The same goes for limiting changes to plans. She’ll have probably been up all night going through every shit scenario that could happen and mentally preparing herself to tackle the situation, so changing plans last-minute puts a spanner in the works. In some situations, not having time to over think and get worked up about it can be a good thing but that’s not always the case and most of the time changing plans on someone with anxiety can bring on an anxiety attack.
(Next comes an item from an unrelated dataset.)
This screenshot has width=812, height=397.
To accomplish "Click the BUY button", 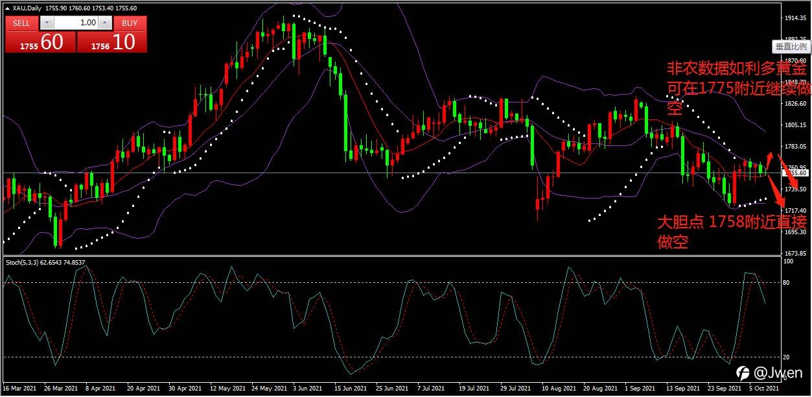I will 130,23.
You might have to be flexible on where you sit in a restaurant. She’s most comfortable with her back to the wall so she can see what’s going on around the room. If she has her back to the whole restaurant, she feels a little bit paranoid and doesn’t enjoy herself as much. This means I always let her pick where she feels comfortable sitting before I sit myself down. There may be times where the waiter/waitress sits you on those fucking awkward bar stools and you have to be part of the travelling circus to get up on the fucking things, when this happens I always ask if we can be seated somewhere else because if she’s sitting somewhere that makes her anxious, she’s not going to enjoy herself.
Walk into places first. Being a true gentleman, this wasn’t standard for me, I always went to open the door for her and let her walk in first but now I walk into places first, especially new places. Usually when you walk into a pub or restaurant, people always notice you coming in out of the corner of their eye and automatically have a look, so if you walk in first and have 50 faces glaring at you it’s bound to make you anxious. Now I always walk in first to take the hit! I also scope out the toilets when we get in there so she doesn’t have to walk around in front of people to find them.
Be okay with leaving places early. Just knowing that she is able to abort the situation and get the fuck out of there if she wants to is often enough to make her panic less about going there. If we can leave whenever we want, it makes her feel less trapped.
Not leaving them with new people. It’s hard enough for someone with social anxiety to meet new people as it is, without being abandoned. So definitely don’t introduce her to your family and your friends, then leave her with them to go check the football scores for an hour. It will not go down well, trust me. P.S. sorry babe 😉
Find things to help them relax. Whether it’s cuddling, brushing her hair, giving her a hand massage. Something that doesn’t take too much effort for you to do, might mean the world to them. If it helps to take their mind off the anxiety and keeps them calm, it’s worth it. Plus, extra brownie points can’t be bad!
Don’t ever make them feel guilty when they’re having an anxiety attack. You never know, it could even be your fault!! Seriously though, anxiety attacks are confusing, mentally and physically draining. The last thing you need to do is go and make them feel guilty for something that is out of their control.
Let them handle it their own way and in their own time. Making them feel rushed is only going to heighten their anxiety. No one needs a deadline for overcoming their mental illness. Chill your balls and let them take their own pace.
Not to completely contradict myself here but whilst trying to protect them from things that make them anxious, you don’t want to go overboard and wrap them in cotton wool. Kel has a number of techniques to help her overcome certain aspects of her anxiety, including exposure exercises and things she learnt in Cognitive Behaviour Therapy. I let her decide when she wants to face her fears, like when she orders my food for me… and not just because I’m too nervous to order it myself, or because I struggle reading English, let alone French or Mexican! It’s not only about helping them not to feel anxious but also about being a support network for them when they want to tackle their anxiety. Sometimes just being there for them and cheering them on is enough.”